Critique : Somewhere

Un nouveau Coppola fille, ça se fête. A Paris, on était harcelé de publicité pour ce film que ce soit les affiches dans le métro ou dans les journaux. Un bref rappel, Sofia Coppola a pondu deux chefs d’œuvres : Virgin Suicides et Lost In Translation et une merde : Marie-Antoinette.

Somewhere se classe dans quel catégorie ?

Johnny Marco (Stephen Dorff) est une méga star. Partout où il passe, on le reconnaît. Il couche à droite et à gauche. Se lève le matin sans but, il erre toute la journée. L’arrivée de sa fille de onze ans, Cleo (Elle Fanning) va chambouler un peu tout ça.

On retrouve les thèmes chers à Sofia Coppola

Sofia Coppola semble aimer les personnages qui errent sans but, qui s’ennuient dans leurs vies.
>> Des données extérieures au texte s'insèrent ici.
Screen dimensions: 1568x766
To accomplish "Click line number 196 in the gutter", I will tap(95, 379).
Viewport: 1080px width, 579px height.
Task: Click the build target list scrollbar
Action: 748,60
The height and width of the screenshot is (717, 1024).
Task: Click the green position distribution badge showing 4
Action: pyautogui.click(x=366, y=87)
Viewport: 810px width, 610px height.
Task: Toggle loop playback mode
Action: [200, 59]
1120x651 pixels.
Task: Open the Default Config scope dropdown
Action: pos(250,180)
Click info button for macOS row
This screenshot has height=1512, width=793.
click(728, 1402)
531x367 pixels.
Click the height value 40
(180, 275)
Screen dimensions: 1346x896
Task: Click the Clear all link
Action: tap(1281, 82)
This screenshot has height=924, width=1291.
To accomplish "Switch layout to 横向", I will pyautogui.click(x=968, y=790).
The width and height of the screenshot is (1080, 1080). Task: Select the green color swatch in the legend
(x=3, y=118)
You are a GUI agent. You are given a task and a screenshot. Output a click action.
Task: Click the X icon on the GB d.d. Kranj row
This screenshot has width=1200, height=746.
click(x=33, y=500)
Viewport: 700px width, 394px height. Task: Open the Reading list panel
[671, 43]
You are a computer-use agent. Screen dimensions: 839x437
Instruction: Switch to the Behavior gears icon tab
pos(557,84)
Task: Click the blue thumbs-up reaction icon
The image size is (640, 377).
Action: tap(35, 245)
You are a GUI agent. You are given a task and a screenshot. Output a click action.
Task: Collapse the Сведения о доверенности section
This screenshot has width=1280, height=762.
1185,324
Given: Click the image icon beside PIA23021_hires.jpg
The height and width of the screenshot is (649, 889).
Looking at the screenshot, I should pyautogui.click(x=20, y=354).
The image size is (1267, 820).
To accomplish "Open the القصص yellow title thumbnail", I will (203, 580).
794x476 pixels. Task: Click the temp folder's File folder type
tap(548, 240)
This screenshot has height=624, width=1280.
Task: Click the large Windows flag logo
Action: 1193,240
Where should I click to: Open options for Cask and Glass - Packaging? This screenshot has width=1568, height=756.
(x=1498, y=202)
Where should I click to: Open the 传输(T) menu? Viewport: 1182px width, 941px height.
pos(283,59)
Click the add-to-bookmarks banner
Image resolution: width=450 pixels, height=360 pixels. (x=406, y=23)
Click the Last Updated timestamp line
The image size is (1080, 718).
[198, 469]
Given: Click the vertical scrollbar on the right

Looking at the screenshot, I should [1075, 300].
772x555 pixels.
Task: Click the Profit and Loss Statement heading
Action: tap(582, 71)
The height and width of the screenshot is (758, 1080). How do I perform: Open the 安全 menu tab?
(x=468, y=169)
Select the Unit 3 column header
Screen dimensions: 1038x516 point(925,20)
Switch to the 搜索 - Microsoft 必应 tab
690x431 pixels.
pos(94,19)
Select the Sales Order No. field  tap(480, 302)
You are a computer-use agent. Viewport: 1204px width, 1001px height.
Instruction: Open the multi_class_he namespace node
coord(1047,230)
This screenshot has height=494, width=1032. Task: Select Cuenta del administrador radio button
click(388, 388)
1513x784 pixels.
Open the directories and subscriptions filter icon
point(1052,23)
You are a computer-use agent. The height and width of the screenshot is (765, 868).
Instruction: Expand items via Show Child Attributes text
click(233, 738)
Après les sœurs en proie au suicide dans Virgin Suicides, Bill Murray et Scarlett Johansson paumés et désynchronisés dans un hôtel dans Lost In Translation et Marie-Antoinette en épouse délaissée dans le film éponyme.

Johnny Marco joué par Stephen Dorff (Blade) fait partie de cette catégorie. Toute la première partie du film est consacrée à cet effet ! Toutefois, c’est un jeu dangereux car s’il n’y a pas ce côté qui fait les chefs d’œuvres, cette espèce de fascination (rien à voir avec le troisième Twilight) visible par exemple dans les deux premiers Coppola, on finit par s’emmerder.

Et le problème, c’est qu’on s’emmerde avec Johnny Marco

Je pense que l’effet est voulu mais ça reste un exercice casse-cou. En effet, comment faire ressentir un sentiment d’ennui aux spectateurs sans qu’ils s’emmerdent pleinement. Il faut dire qu’il ne se passe pas grand chose durant le film.

Durant le film, Sofia Coppola nous propose de partager le quotidien d’une star du cinéma afin de nous démontrer qu’il est loin d’être sulfureux ou glamour. Les conquêtes s’enchaînent sans passion (Johnny Marco réussit à s’endormir en faisant un cunnilingus à une bombe). En cela, le film est intéressant mais bon, on le savait déjà.

La sœur de l’autre, oui, celle qui joue dans La guerre des mondes

Elle Fanning (L’étrange histoire de Benjamin Button) est bien la sœur de Dakota Fanning. Personnellement dans le film, je l’ai trouvée assez fade mais il est difficile de la juger vu que le personnage n’est pas très épais. Elle se contente de montrer un air de fatigue, d’ennui et par moments, un sourire par-ci et par-là. En tout cas, ce n’est pas avec ce film qu’elle va atteindre la notoriété de sa sœur.

Un film ni bien, ni mauvais, moyen en somme. Sofia Coppola nous fait partager le quotidien d’une star pour démontrer que leurs quotidiens sont loin d’être glamour. Peut être son film le plus autobiographique.

Plus sa filmographie s’épaissit, plus on a l’impression que ses deux chefs d’œuvres (Virgin Suicides et Lost In Translation sont des erreurs de parcours). A confirmer.

Sa scène culte : la scène sous la piscine avec les deux personnages qui miment de prendre le thé.